Don’t ask me. For Barry Norman, you need to turn back a few pages.
I can tell you from my less than encyclopaedic knowledge of films, that Network is a spellbinding, often hilarious satire on TV and TV news. Peter Finch won the Oscar, posthumously, for his portrayal of Howard Beale, the TV anchor who threatened to blow his brains out on air… and whose ratings went through the roof.
On holiday last week I read a brilliant book about the film, written by Dave Itzkoff: Mad as Hell. It’s a beautifully researched, well-written piece of work.
It’s full of intimate details, making you feel like you were there when the film was shot. Itzkoff recounts Faye Dunaway’s sex scene anxiety. He knows the view from the office where Paddy Chayefsky wrote the screenplay. And he reveals that while Chayefsky was a stickler for the written word, when shooting the seminal scene, Peter Finch inserted an extra “as” into the original script (which called for him to say: “I’m mad as hell…”) – and got away with it.

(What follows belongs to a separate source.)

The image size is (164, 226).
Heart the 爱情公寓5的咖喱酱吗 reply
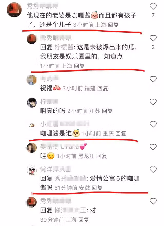(x=153, y=170)
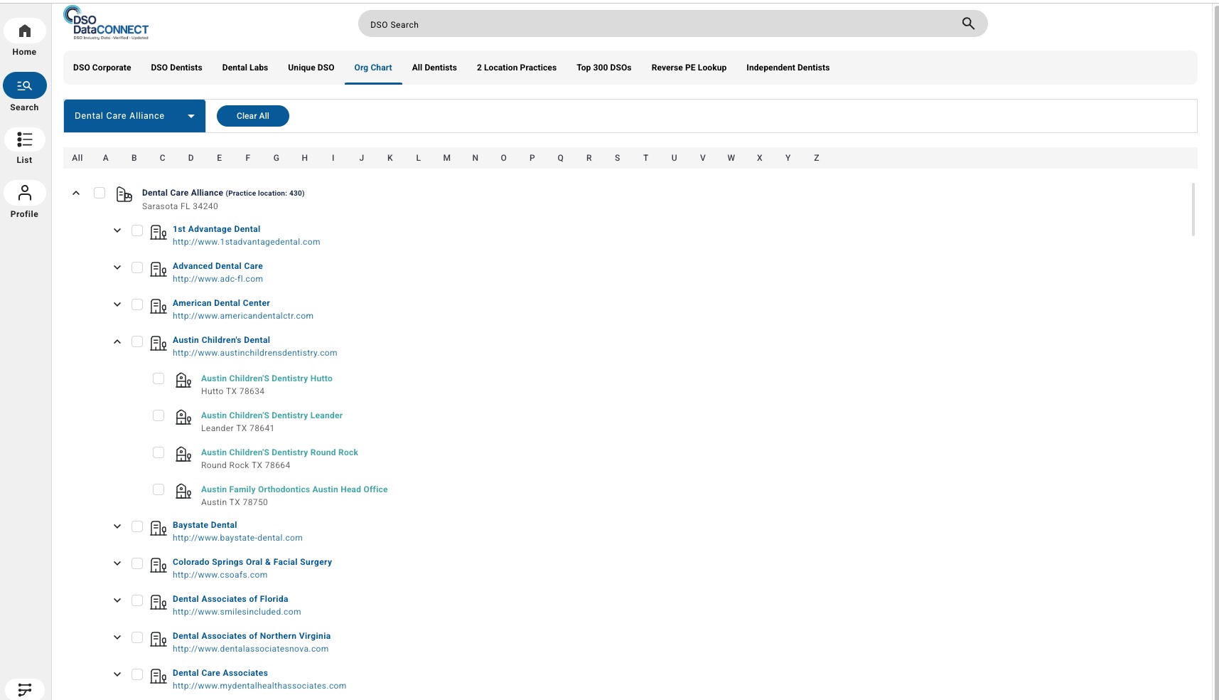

So far, so nerdy, I suppose. You’d need to really love the film to buy the book. But there’s another reason I mention it: it has a great Mel Brooks anecdote that I’d like to share with you.
I love Mel Brooks more than a gentile should. Don’t get me started. The beauty of his stated aim of making us all laugh at Adolf Hitler came home to me when I recently watched Downfall, a film about Hitler’s final days in his bunker (by the way, check the alternative ending. Did not see THAT coming).
Every time Nazis in the film said “Heil Hitler” to the Führer, I was reminded of Mel playing Hitler in To Be or Not to Be. Whenever his Nazis said, “Heil Hitler” to him, he would do a mini Nazi salute and say: “Heil myself ”. And so there I was, giggling during Downfall. Thanks Mel.
Anyway, here’s that anecode. Picture it: midtown Manhattan, New York, 1969. The Carnegie Deli. Chayefsky is bemoaning the state of television with producer Howard Gottfried and Mel Brooks. He says TV execs wouldn’t know whether The Threepenny Opera was written by Bertolt Brecht or Hy the plumber. They “probably wouldn’t know that Bertolt Brecht had been dead for years”.
“Leave it to me,” says Brooks, his eyes agleam. “I’ll call one of the networks.” He went to a phone booth, returning minutes later to report back.
He’d called NBC and asked for an executive. “Hello dere,” Brooks had said. “Dis is Berrrrrtolt Brrrrecht. I vaunted to talk about der TV rights to my musical Der Thrrrrrreepenny Operrrra.”
The secretary said she would put him through and placed the phone on the desk, so the sound from the office was still audible to Brooks.
Secretary: “There’s a Bertolt Brecht calling for you. Something about The Threepenny Opera?”
Executive: “What are you talking about? Bertolt Brecht is dead!”
Secretary: “How can Bertolt Brecht be dead? He’s on the phone for you right now!”
Executive: “Oh, well, that’s different – put him on.”